Abies koreana, endemic to the Republic of Korea, is distributed in sub-alpine regions with declining populations under current environmental changes. Appropriate restoration and conservation measures are urgently needed to conserve the stability of the declining A. koreana population on Mt. Hallasan. In this study, we estimated the genetic diversity, genetic differentiation, and spatial genetic structure of A. koreana population on Mt. Hallasan. Based on the results, we proposed sampling 35 individuals, as an optimal sampling strategy to capture the genetic diversity of A. koreana on Mt. Hallasan.
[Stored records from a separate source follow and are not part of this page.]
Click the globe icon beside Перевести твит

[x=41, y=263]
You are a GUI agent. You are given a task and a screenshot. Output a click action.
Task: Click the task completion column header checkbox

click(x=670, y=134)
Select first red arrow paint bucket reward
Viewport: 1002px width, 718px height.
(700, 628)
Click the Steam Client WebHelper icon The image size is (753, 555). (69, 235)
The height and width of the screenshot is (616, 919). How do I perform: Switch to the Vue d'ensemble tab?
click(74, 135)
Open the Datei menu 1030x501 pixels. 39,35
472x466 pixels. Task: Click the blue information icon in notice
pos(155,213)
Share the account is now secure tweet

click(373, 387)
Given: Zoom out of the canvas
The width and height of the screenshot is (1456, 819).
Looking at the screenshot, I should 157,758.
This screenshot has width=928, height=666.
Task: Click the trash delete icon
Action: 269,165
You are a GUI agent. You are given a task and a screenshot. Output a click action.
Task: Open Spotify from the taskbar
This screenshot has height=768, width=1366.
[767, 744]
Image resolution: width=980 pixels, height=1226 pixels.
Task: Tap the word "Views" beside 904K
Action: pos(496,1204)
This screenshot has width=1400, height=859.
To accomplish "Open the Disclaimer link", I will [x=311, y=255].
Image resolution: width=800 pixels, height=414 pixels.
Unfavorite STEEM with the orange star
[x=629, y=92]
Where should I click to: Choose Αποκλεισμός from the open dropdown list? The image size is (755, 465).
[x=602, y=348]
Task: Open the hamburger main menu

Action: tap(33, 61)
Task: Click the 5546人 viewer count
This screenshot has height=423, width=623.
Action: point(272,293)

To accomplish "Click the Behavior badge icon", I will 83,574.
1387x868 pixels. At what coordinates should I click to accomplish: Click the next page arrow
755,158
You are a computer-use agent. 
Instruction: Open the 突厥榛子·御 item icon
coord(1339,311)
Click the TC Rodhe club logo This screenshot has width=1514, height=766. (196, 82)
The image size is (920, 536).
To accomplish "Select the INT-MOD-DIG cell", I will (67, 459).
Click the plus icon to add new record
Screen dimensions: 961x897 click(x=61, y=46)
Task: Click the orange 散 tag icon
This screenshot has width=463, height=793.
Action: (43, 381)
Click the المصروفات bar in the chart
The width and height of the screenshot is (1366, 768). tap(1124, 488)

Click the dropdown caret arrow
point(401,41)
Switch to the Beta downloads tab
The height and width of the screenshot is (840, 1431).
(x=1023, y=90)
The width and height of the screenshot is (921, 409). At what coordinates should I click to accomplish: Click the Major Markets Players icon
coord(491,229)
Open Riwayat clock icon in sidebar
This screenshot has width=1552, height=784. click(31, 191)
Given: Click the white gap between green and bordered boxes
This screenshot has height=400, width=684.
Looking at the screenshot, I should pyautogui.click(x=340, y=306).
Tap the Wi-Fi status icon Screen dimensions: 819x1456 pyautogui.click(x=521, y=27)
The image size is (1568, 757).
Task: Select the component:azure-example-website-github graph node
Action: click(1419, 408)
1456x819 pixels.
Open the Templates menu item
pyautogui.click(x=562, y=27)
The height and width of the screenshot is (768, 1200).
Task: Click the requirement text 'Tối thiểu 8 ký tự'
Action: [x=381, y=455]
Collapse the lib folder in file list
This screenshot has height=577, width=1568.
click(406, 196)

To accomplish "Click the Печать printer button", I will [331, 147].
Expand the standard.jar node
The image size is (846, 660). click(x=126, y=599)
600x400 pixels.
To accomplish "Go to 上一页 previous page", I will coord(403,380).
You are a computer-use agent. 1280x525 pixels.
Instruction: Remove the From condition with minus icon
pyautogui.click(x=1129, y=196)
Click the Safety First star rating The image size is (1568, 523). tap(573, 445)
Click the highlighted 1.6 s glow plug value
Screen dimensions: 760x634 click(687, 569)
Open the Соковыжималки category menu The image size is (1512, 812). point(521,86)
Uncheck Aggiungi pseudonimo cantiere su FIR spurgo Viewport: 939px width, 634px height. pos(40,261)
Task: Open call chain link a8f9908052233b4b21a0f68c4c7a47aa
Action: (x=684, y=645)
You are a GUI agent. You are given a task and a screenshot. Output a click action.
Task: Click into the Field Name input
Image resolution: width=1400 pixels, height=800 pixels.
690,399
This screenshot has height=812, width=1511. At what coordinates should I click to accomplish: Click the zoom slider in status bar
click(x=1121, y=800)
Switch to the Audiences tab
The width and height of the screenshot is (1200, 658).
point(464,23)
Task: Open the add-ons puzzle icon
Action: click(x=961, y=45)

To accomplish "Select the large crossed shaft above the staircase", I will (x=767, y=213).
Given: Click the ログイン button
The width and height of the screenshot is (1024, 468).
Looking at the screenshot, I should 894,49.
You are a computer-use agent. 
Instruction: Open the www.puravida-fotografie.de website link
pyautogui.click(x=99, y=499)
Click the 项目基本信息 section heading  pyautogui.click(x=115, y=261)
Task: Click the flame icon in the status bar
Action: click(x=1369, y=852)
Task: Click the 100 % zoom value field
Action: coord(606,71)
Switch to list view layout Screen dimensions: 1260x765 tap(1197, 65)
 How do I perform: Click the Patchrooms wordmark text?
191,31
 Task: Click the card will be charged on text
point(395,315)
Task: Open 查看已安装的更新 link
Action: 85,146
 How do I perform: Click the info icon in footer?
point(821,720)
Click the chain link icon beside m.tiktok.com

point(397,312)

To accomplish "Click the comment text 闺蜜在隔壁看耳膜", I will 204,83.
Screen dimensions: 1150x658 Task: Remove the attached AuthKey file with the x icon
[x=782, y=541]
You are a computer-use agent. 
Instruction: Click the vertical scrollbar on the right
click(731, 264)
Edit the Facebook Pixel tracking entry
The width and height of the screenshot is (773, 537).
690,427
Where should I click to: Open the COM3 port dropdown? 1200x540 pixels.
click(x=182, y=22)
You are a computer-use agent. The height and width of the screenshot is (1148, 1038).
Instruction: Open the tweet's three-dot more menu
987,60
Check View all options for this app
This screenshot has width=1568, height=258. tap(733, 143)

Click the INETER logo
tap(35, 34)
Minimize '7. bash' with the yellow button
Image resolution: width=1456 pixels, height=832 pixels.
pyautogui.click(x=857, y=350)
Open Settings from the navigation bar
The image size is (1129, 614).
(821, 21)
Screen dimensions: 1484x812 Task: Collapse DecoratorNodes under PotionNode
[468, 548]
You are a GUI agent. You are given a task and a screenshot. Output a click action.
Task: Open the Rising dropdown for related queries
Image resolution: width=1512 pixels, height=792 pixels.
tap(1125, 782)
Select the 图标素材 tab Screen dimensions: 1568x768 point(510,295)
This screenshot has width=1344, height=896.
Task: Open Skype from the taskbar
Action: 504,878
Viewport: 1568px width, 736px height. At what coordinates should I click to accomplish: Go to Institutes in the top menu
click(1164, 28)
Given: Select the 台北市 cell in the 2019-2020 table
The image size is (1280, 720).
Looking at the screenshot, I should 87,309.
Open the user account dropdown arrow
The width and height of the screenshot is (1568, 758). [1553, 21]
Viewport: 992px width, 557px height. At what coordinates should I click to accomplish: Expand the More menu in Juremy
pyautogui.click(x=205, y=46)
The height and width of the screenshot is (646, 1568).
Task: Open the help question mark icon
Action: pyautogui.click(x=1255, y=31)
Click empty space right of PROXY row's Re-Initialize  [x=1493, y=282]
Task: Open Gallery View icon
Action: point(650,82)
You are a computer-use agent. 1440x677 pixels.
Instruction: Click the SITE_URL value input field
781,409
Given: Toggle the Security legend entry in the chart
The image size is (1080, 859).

Future analysis including crossbreeding rate, effective population size, and seed dispersal patterns would be helpful to estimate the effect of the mating system on genetic variation in the progeny of the analyzed populations. Our study thus provides insights for the development of strategies to restore and conserve this endangered species in future climate change scenarios.